Strain out any fresh herbs. Dried herbs can remain in the oil, but the oil will stay fresh a bit longer if these too are strained.
Oils should be used within 2 months, maximum. Straining out the herbs and refrigerating will help the oil last longer, but not too much longer than 3 or 4 months.
Good choices for herbal oil infusions include: basil, bay, chives, cilantro, dill, mint, marjoram, oregano, rosemary, savory, tarragon, and thyme.
Vinegars
2 – 3 5” sprigs of fresh herbs (a single herb or a combination)
OR
¼ cup dried herbs (single or combination)
1 cup vinegar
If using pungent herbs like garlic, onions, or peppers, use 1 clove or 1 small pepper per cup of vinegar – unless you’re making pepper sauce, then pack the jar with peppers, a garlic clove or two, a pearl onion or two, and then the vinegar.

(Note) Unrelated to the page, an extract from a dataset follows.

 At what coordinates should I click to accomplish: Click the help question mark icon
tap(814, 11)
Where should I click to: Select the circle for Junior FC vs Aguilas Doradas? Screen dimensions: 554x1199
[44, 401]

To make: put the herbs in a sterilized jar. Gently warm the vinegar, then pour it over the herbs. Seal the jar and let it steep for a week or two. Strain out the herbs. If you want a decorative touch of herbs in the jar, add a fresh sprig or three of herbs to the jar.

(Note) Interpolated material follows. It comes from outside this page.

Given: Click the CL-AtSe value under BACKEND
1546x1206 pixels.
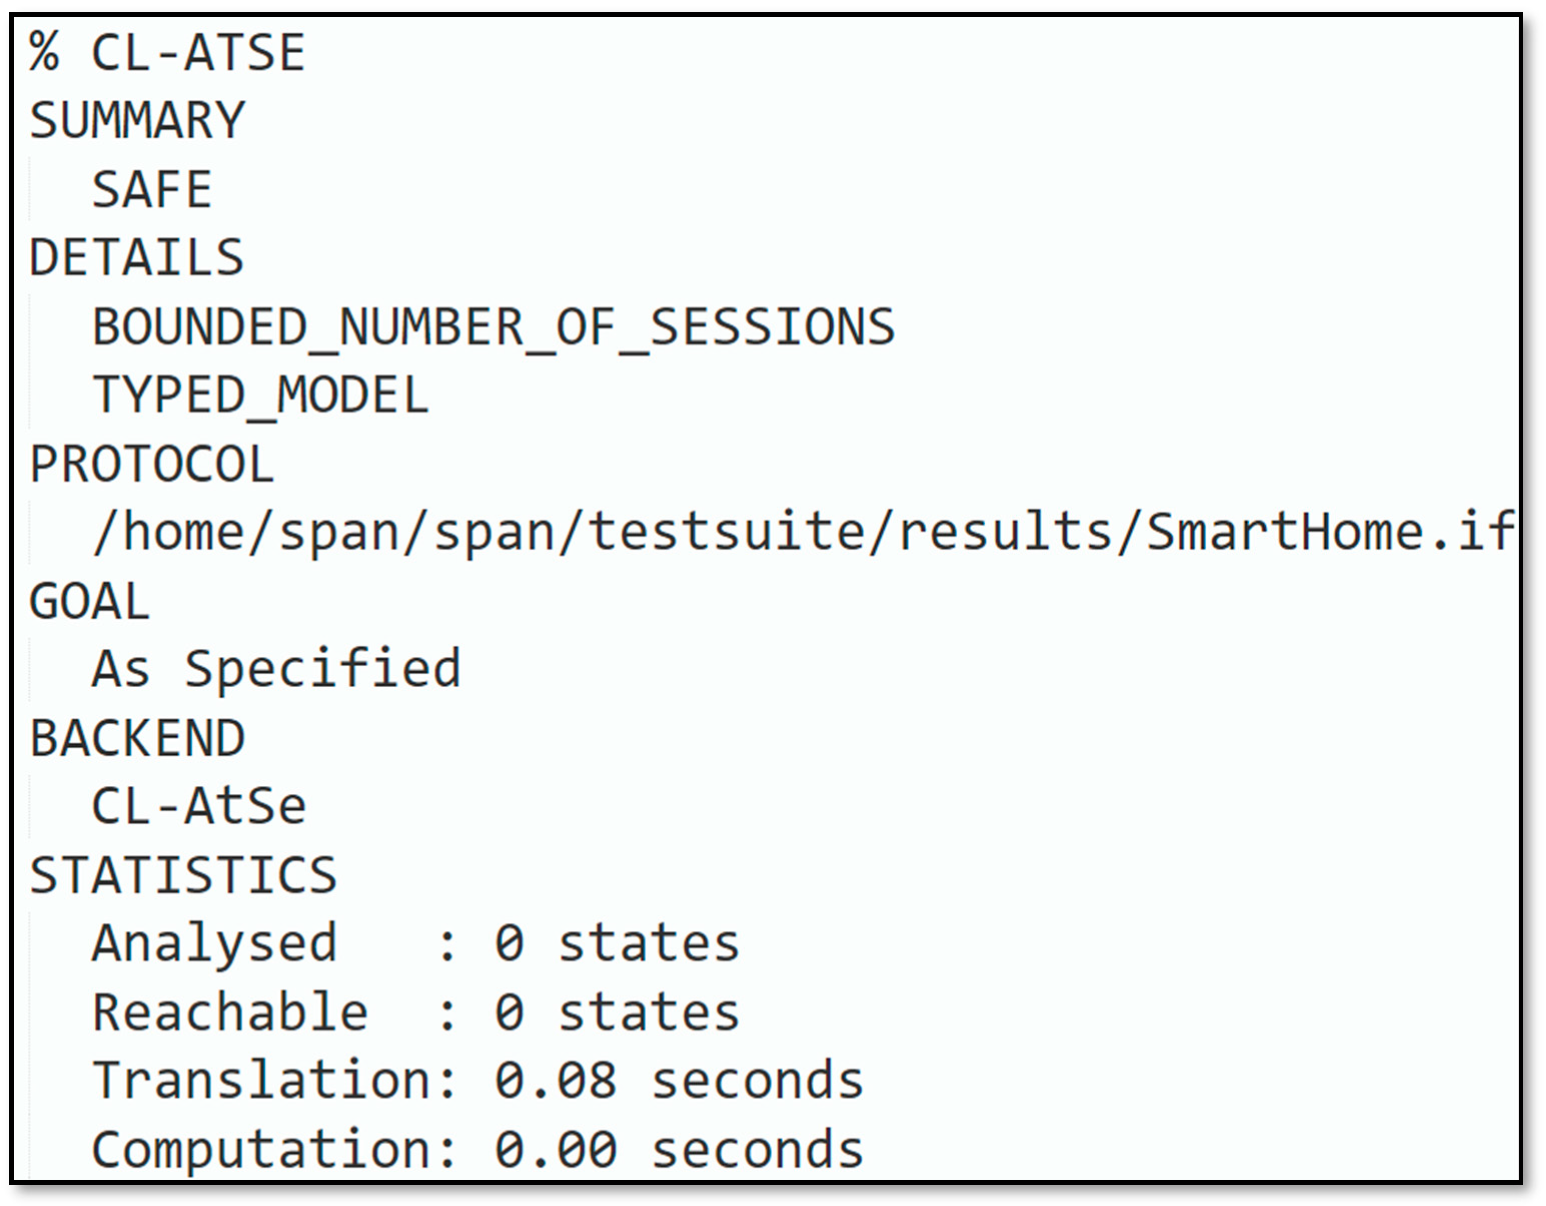Looking at the screenshot, I should pyautogui.click(x=198, y=806).
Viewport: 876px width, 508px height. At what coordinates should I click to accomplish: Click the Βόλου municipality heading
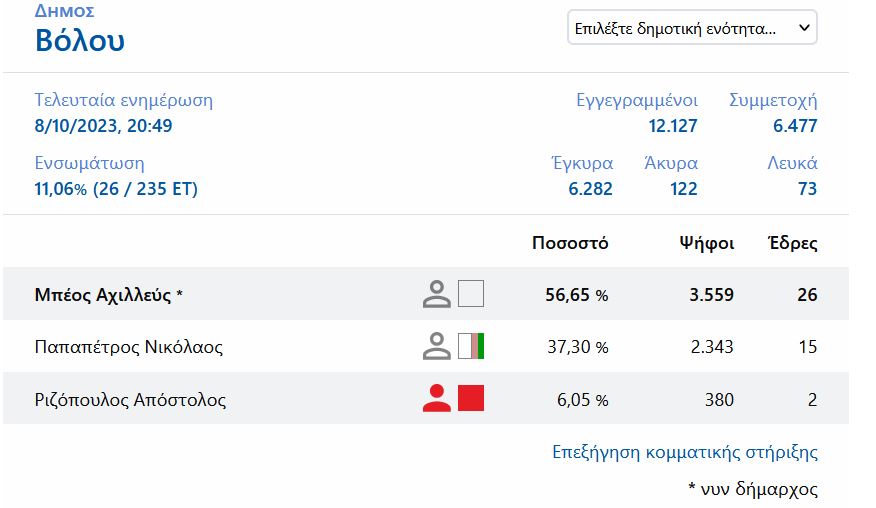[80, 41]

Use these vinegars fairly quickly for maximum flavor. If kept in a dark cabinet, they can last up to a year.
Some vinegars are better with certain herbs, although any vinegar will work for most herbs.
White and white wine vinegar: borage, dill, savory, sage, basil, lavender, fennel, parsley, rosemary, tarragon, thyme, garlic, onions, peppers, chives
Red Wine Vinegar: basil, oregano, thyme, garlic, peppers
Cider vinegar: lovage, orange peels, raspberry, lavender blossoms
Alegar: peppers, garlic, onions, chives, sage, dill,
Rice vinegar: parsley, dill, savory, sage, rosemary, purple basil, tarragon, thyme, garlic
Use herbal vinegars for meat marinades, tomatoes or cucumber dishes, salad dressings, bean salads, potato salads, soups, stews, or sauces.